In this case, you can "plug in" x = -1. Then you find that you get something of the form 4 / 0. Therefore, the limit does not exist; we sometimes write
\lim_{x \to -1} \frac{4}{x^2 + 2x + 1} = \infty
to indicate this (\infty being the symbol for infinity -- note that this is like a convention to say that the limit does not exist, it does not mean that the limit is "equal to infinity" or something like that).

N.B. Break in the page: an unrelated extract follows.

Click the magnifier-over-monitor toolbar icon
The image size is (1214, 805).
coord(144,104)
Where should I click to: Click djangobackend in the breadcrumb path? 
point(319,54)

In principle, this method works: when you get something of the form number/0 or infinity/number (where in both cases, number is not equal to 0), the limit does not exist. Again, I should point out that "of the form" is a necessary addition here: technically you are not allowed to write "4/0", for example, that is an undefined expression. Only when you get something like 0/0 or infinity/infinity you really need to be careful and apply another method.

 

[HallsofIvy]

Having noted that, at x= -1, the numerator is 4 and the denominator is 0, your answer should be that the limit does not exist.

Strictly speaking,
\lim_{x\to -1} \frac{4}{x^2+ 2x+ 1}= \infty
is not correct because
\lim_{x\to -1^+} \frac{4}{x^2+ 2x+ 1}= \infty
while
\lim_{x\to -1^-} \frac{4}{x^2+ 2x+ 1}= -\infty

Best answer: "The limit does not exist."

 

[gamma-ray-burst]

Oh wow you guys are amazing.
Thanks a lot for all the answers!
Yet again, I was complicating things for nothing.
I know that next week we will see indeterminations of forms like "0/0" and "inf/inf" and things like that and I was afraid that "#/0" was some special case where I had to do other things.

So thanks again!

 

[l'Hôpital]

Having noted that, at x= -1, the numerator is 4 and the denominator is 0, your answer should be that the limit does not exist.

Strictly speaking,
\lim_{x\to -1} \frac{4}{x^2+ 2x+ 1}= \infty
is not correct because
\lim_{x\to -1^+} \frac{4}{x^2+ 2x+ 1}= \infty
while
\lim_{x\to -1^-} \frac{4}{x^2+ 2x+ 1}= -\infty

Best answer: "The limit does not exist."

This is untrue.

{x^2+ 2x+ 1} = (x+1)^2.

Whatever side you approach, the square will make it positive, thus positive infinity.